Work request: Your response should consist of the lines below, printed exactly.
┌─ Supplied material
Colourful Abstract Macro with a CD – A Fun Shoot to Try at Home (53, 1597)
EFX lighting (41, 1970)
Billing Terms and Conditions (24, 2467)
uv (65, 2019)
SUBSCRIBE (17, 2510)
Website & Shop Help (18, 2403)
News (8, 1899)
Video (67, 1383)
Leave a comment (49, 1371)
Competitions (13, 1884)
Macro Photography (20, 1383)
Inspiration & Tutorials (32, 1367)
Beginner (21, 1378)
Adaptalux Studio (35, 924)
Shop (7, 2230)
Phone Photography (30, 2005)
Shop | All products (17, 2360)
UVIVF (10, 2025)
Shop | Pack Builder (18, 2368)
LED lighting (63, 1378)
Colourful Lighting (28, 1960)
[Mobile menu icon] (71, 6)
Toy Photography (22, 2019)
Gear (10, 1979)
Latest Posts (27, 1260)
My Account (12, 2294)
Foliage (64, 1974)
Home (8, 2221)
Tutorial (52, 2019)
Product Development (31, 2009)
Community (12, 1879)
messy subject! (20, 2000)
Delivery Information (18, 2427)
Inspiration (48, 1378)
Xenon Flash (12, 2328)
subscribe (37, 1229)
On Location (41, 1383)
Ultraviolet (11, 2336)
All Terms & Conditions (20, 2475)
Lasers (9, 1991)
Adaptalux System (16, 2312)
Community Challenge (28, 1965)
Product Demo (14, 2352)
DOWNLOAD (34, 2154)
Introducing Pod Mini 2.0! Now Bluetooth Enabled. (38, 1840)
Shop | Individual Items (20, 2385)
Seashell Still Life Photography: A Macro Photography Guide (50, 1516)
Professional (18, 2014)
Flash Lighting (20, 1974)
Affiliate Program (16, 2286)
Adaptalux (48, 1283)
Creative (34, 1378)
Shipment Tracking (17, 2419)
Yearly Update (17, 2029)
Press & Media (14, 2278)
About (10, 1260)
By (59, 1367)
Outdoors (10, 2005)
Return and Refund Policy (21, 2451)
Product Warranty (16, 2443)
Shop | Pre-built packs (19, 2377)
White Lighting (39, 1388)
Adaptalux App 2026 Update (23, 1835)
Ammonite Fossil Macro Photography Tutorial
└─
Problem solution:
Colourful Abstract Macro with a CD – A Fun Shoot to Try at Home (53, 1597)
EFX lighting (41, 1970)
Billing Terms and Conditions (24, 2467)
uv (65, 2019)
SUBSCRIBE (17, 2510)
Website & Shop Help (18, 2403)
News (8, 1899)
Video (67, 1383)
Leave a comment (49, 1371)
Competitions (13, 1884)
Macro Photography (20, 1383)
Inspiration & Tutorials (32, 1367)
Beginner (21, 1378)
Adaptalux Studio (35, 924)
Shop (7, 2230)
Phone Photography (30, 2005)
Shop | All products (17, 2360)
UVIVF (10, 2025)
Shop | Pack Builder (18, 2368)
LED lighting (63, 1378)
Colourful Lighting (28, 1960)
[Mobile menu icon] (71, 6)
Toy Photography (22, 2019)
Gear (10, 1979)
Latest Posts (27, 1260)
My Account (12, 2294)
Foliage (64, 1974)
Home (8, 2221)
Tutorial (52, 2019)
Product Development (31, 2009)
Community (12, 1879)
messy subject! (20, 2000)
Delivery Information (18, 2427)
Inspiration (48, 1378)
Xenon Flash (12, 2328)
subscribe (37, 1229)
On Location (41, 1383)
Ultraviolet (11, 2336)
All Terms & Conditions (20, 2475)
Lasers (9, 1991)
Adaptalux System (16, 2312)
Community Challenge (28, 1965)
Product Demo (14, 2352)
DOWNLOAD (34, 2154)
Introducing Pod Mini 2.0! Now Bluetooth Enabled. (38, 1840)
Shop | Individual Items (20, 2385)
Seashell Still Life Photography: A Macro Photography Guide (50, 1516)
Professional (18, 2014)
Flash Lighting (20, 1974)
Affiliate Program (16, 2286)
Adaptalux (48, 1283)
Creative (34, 1378)
Shipment Tracking (17, 2419)
Yearly Update (17, 2029)
Press & Media (14, 2278)
About (10, 1260)
By (59, 1367)
Outdoors (10, 2005)
Return and Refund Policy (21, 2451)
Product Warranty (16, 2443)
Shop | Pre-built packs (19, 2377)
White Lighting (39, 1388)
Adaptalux App 2026 Update (23, 1835)
Ammonite Fossil Macro Photography Tutorial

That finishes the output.